BWW Interview: Ben Lewis Talks THE PHANTOM OF THE OPERA
Ben Lewis's past work includes Forbidden Broadway and Candide at Menier Chocolate Factory, Annie Get Your Gun at Sheffield Crucible, and playing The Phantom in the original Australian production of Love Never Dies. He's now donning the mask again to lead the West End production of The Phantom of the Opera.
What was the first musical you saw?
Having opera singers as parents meant that I was exposed to the theatre at a very young age. I used to sit side of stage in the Sydney Opera House when I was little and watch on in wonder.
Musicals came much later - I don't specifically remember seeing one until my teens. I clearly remember watching Philip Quast and Anthony Warlow in the original Australian production of The Secret Garden and thinking it was pretty wonderful.
When did you realise you wanted to perform professionally?
Not until university really. I did a few plays at school, but I was completely obsessed with playing sport. I played rugby, cricket, tennis, golf, athletics, anything I could get my hands on to be honest. Up until I finished school I would've given anything to play rugby for Australia.
When I got to Sydney University I got involved in the drama society and then another company called the Australian Theatre for Young People. It was during this four-year period that I began to think more seriously about performing. Eventually I was skipping English or History lectures to help paint sets and rig lights for the next production I was doing.
Where did you train?
The Western Australian Academy of Performing Arts (WAAPA) in Perth.
What was your first professional acting job?
It was actually before I went to drama school on an Aussie TV series called McCleod's Daughters, which was great fun. It was filmed in the bush outside of Adelaide and the experience on a film set was kind of mindblowing at the time.
When did you first encounter Phantom and what was your response?
I first saw Phantom here in London when I was a teenager. It was a long time ago now but I guess it is the imagery of the piece that stuck with me. The Lair and the Boat and the Chandelier are not easily forgotten.

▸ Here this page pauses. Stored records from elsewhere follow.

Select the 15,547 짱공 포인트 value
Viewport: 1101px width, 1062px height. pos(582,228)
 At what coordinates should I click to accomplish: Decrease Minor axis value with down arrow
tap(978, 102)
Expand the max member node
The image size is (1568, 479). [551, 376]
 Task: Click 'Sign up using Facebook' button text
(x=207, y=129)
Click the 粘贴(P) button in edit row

The last time I saw Phantom was in Australia, maybe 10 years ago. My brother, Alexander, was playing Raoul and understudying The Phantom. I went to watch him the first time he went on as The Phantom. I was probably more nervous than he was and spent the whole show just watching him, so I don't remember much else about the experience. He did an awesome job though and I was super proud!
How much will your Love Never Dies experience contribute to your performance in Phantom?
It's not an easy question to answer. In many ways, they are just two different shows with completely different demands. My approach to each role I do is much the same. There aren't really any short cuts to rehearsing and developing a character, so in that sense this show doesn't feel any different. I take all my cues from the script and the score.
However, there is an understanding and a comfort that exists, no doubt. I've always found the character of The Phantom easy to relate to and that feeling is perhaps amplified this time round because I have lived with him before.
There's also the comfort that comes from understanding some of the technical aspects of the work. Wearing the mask, prosthetics, wig etc. can be quite a shock and an adjustment, but for me it has felt so familiar and that has probably made the transition from rehearsal room to stage a lot easier this time round.
What was your way into the character, and what do you think you bring to the role?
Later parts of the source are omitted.